WHAT TO PRODUCE: Only the lines from the one containing "Møte torsdag den 31. mai kl. 18 (91, 1031)" to the end of the data are wanted; print them exactly as they appear.
· · · ·
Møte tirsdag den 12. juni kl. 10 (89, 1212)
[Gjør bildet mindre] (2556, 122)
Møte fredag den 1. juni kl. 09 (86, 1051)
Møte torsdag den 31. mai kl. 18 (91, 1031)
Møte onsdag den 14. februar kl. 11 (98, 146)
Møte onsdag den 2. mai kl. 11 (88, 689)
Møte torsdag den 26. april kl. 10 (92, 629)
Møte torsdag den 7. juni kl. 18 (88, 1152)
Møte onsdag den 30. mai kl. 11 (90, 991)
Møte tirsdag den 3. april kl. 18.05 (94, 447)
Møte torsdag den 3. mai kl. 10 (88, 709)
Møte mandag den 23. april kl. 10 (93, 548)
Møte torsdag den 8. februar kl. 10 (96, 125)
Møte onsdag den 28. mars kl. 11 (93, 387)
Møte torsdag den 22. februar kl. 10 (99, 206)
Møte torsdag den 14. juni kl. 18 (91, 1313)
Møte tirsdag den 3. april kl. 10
· · · ·
REPLY TO THE TASK:
Møte torsdag den 31. mai kl. 18 (91, 1031)
Møte onsdag den 14. februar kl. 11 (98, 146)
Møte onsdag den 2. mai kl. 11 (88, 689)
Møte torsdag den 26. april kl. 10 (92, 629)
Møte torsdag den 7. juni kl. 18 (88, 1152)
Møte onsdag den 30. mai kl. 11 (90, 991)
Møte tirsdag den 3. april kl. 18.05 (94, 447)
Møte torsdag den 3. mai kl. 10 (88, 709)
Møte mandag den 23. april kl. 10 (93, 548)
Møte torsdag den 8. februar kl. 10 (96, 125)
Møte onsdag den 28. mars kl. 11 (93, 387)
Møte torsdag den 22. februar kl. 10 (99, 206)
Møte torsdag den 14. juni kl. 18 (91, 1313)
Møte tirsdag den 3. april kl. 10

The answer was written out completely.